# 7 tooth vs. 8 tooth sprocket



## mattellis2 (Feb 1, 2011)

Relatively new here, and have a question. I have an MS270 that is about 7 years old. It has been a great saw, and I've not really ever had to do anything to it, other than keep gas and oil in it, and the chain sharp.

I've recently started to go over it...new air filter, new plug, carb tune up, new bar, new sprocket, new chain, etc. 

The first time I went to the local stihl guy, his retard mechanic gave me the wrong part number for my sprocket. I took it back, told him it was wrong, and he went to find the right one for me. He came back with an 8 tooth sprocket.
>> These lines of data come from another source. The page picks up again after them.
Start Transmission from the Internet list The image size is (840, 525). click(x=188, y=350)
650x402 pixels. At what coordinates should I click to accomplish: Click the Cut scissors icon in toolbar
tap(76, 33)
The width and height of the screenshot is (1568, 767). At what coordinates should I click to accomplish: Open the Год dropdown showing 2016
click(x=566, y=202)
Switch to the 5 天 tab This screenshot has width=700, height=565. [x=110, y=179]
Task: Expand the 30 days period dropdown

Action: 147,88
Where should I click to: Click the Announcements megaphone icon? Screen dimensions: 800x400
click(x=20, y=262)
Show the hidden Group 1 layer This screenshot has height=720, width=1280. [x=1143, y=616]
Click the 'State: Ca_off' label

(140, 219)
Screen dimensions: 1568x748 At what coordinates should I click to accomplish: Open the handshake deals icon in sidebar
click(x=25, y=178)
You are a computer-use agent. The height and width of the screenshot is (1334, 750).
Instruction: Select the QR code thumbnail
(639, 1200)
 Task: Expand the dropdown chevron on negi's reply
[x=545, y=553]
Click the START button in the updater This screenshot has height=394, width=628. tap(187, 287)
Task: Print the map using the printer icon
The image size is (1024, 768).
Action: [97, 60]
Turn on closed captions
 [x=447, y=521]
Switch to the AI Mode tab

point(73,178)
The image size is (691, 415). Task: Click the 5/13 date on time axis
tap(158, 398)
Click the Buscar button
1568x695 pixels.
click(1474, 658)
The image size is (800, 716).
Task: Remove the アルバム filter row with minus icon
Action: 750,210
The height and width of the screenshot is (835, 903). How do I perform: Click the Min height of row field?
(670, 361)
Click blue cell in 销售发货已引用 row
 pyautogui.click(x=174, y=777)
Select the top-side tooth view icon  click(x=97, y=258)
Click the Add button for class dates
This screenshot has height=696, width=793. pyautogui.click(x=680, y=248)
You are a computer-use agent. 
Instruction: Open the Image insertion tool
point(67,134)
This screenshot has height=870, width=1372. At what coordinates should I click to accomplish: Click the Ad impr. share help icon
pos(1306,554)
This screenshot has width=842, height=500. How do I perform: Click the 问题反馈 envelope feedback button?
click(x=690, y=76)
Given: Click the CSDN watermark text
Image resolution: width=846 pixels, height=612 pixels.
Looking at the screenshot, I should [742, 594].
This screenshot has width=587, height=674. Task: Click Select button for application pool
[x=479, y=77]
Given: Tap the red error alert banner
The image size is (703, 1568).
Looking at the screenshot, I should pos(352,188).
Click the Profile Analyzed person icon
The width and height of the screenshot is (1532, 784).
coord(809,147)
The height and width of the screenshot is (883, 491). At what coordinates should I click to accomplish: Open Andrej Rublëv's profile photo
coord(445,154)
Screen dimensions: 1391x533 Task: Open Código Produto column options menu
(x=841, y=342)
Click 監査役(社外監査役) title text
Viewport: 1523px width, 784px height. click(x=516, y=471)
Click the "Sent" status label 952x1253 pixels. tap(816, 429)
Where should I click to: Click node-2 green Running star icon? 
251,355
OEM is 7 tooth, and the new MS270 he had on display was wearing a 7 tooth as well. He told me i would just pick up a little bit of chain speed with the 8 tooth. Is this accurate? If so, why is stihl still putting the 7 tooth on as original equipment?

thanks,

-matt


----------



## komatsuvarna (Feb 1, 2011)

Yeah, itll pick up chain speed, but loose torque. If it were mine Id want a 7 pin on that saw.


----------



## mweba (Feb 1, 2011)

Out of the wood chain speed would be faster but a MS270 does not have the torque to pull an eight.

I find that I hold faster chain speed with nearly all my saws with the seven.


----------



## Nardoo (Feb 1, 2011)

Not sure you would be welcome in my local Stihl shop with the kind of attitude where you need to label people so. (Or my home either)

You just might find that Stihl mechanic could be of great help to you in your situation. Wonder what he thinks of you?

Al.


----------



## SawTroll (Feb 1, 2011)

mweba said:


> Out of the wood chain speed would be faster but a MS270 does not have the torque to pull an eight.
> 
> I find that I hold faster chain speed with nearly all my saws with the seven.



I generally agree regarding a MS270 - but 8-pin ones will work very well with some bar length/wood combinations on many saws.

What that "tech" missed is that his statement was only true out of wood, and in very small wood, on that saw - not for general use. I would say it was really bad advice for the owner of such a saw.


----------



## jimbojango (Feb 1, 2011)

I'm agreeing with everyone else about using a 7. And the stihl mechanic might be a moron, go to another stihl shop and give them your business if you're unsatisfied. otherwise give him the benifit of the doubt and know he made a mistake


----------



## Andyshine77 (Feb 1, 2011)

Most of the saw mechanics are under paid, and for the most part know little about the equipment they work on. The 8 pin will give you about 15% more chain speed and 15% less torque. Unless you run a 12" bar run a 7 pin. I run 7 on all my firewood saws, even the big ones.


----------



## Jtheo (Feb 1, 2011)

Andyshine77 said:


> Most of the saw mechanics are under paid, and for the most part know little about the equipment they work. The 8 pin will give you about 15% more chain speed and 15% less torque. Unless you run a 12" bar run a 7 pin. I run 7 on all my firewood saws, even the big ones.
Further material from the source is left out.